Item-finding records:
= = = =
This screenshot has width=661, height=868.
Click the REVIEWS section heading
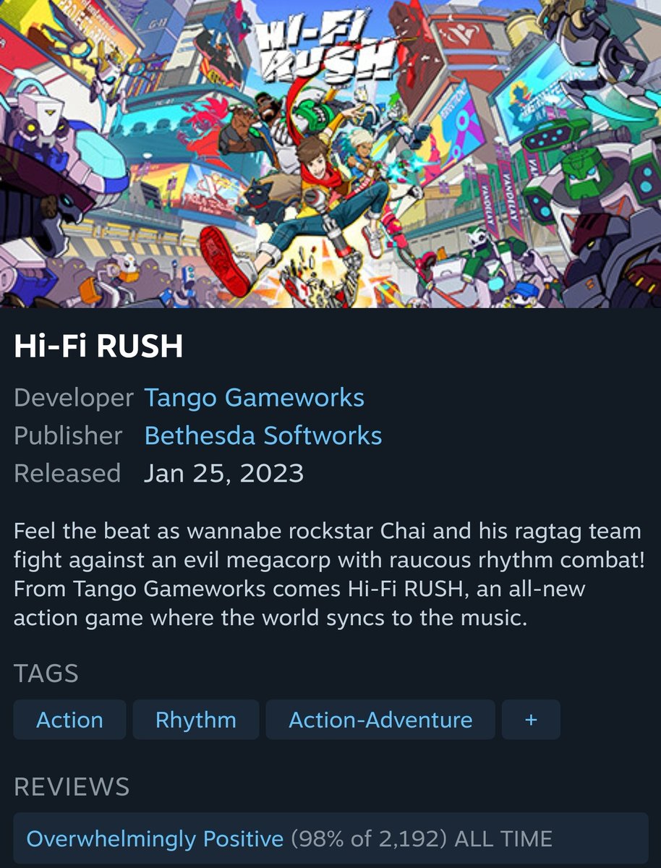(x=72, y=786)
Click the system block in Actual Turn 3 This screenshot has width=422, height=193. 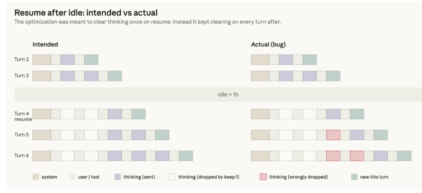pyautogui.click(x=260, y=76)
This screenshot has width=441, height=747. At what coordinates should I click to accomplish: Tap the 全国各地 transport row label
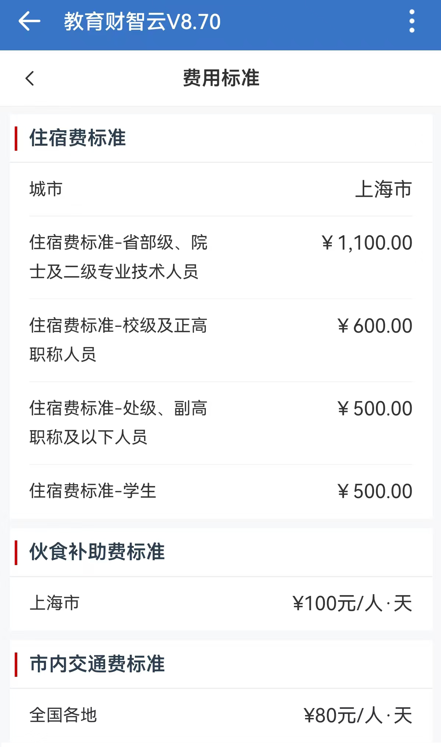(63, 715)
= = = =
DIRECTIVE: Rewrite the lines of the material from the one containing "This screenshot has width=441, height=747." through the end, both included, changing "Tap" to "Select" and keeping everything else the same. Omit the pictures from your answer.

EXPECTED ANSWER:
This screenshot has width=441, height=747. At what coordinates should I click to accomplish: Select the 全国各地 transport row label
(63, 715)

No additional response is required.